___ GIVEN DATA

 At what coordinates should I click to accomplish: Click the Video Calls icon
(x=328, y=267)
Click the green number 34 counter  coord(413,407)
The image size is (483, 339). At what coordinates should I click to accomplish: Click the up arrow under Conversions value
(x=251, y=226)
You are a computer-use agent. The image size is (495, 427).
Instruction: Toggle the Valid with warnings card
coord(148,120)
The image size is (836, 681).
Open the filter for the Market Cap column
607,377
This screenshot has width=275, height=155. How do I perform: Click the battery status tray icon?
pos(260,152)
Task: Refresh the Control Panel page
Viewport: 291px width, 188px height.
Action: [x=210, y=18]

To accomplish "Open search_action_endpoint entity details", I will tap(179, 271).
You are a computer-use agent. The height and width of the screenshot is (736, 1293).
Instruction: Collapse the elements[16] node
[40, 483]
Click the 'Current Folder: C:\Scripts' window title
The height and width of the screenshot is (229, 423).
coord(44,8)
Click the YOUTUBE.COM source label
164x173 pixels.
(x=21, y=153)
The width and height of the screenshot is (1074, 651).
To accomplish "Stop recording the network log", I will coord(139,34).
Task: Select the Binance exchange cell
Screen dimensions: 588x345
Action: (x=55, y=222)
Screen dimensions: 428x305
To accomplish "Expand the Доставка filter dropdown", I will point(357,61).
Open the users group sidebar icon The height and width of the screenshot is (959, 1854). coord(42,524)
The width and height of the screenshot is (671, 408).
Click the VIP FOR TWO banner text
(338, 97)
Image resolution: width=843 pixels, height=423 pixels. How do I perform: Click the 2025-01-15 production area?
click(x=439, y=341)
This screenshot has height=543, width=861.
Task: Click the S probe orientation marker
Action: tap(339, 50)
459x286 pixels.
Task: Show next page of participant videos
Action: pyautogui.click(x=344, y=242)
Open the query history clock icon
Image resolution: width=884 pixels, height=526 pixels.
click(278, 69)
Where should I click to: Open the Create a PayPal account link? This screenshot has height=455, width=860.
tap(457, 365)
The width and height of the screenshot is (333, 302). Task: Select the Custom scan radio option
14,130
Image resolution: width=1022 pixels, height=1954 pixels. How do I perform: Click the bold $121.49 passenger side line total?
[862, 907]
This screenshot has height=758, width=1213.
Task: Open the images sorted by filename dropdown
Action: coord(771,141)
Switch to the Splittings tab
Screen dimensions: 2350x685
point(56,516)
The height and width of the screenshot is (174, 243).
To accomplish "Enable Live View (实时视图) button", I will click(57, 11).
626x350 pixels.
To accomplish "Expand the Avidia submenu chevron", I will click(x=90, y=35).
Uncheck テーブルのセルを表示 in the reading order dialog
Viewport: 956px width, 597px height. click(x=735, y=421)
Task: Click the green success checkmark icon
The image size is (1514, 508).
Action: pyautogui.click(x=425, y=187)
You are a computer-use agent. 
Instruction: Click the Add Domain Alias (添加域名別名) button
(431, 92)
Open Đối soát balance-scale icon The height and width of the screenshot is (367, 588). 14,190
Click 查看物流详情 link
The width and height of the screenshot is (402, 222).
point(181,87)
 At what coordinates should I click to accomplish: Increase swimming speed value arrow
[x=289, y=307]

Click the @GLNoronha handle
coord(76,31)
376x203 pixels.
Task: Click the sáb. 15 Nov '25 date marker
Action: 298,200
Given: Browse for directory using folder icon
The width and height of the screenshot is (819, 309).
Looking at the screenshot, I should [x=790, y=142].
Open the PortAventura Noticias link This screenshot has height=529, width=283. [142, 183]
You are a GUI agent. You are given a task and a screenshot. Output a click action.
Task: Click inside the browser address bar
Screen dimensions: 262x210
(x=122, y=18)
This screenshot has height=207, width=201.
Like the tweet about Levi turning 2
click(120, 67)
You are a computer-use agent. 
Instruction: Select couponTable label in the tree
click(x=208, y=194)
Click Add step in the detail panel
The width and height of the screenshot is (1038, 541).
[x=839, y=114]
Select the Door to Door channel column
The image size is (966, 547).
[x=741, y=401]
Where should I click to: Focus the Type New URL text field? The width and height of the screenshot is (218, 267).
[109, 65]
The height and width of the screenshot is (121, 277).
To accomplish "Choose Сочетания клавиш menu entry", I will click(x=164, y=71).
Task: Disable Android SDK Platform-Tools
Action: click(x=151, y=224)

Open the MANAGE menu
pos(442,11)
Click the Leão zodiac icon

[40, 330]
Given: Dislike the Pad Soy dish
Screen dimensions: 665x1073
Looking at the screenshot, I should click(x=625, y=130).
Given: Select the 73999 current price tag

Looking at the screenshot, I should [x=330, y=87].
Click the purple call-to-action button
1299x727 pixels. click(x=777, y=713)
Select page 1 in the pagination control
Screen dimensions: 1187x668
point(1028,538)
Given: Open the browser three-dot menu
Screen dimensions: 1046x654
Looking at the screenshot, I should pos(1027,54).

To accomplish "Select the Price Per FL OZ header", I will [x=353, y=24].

______

» **TO DO**:
Establish how many lines of the records contain the string "browser" and state that number without elaboration.

» **SOLUTION TO THIS PROBLEM**:
2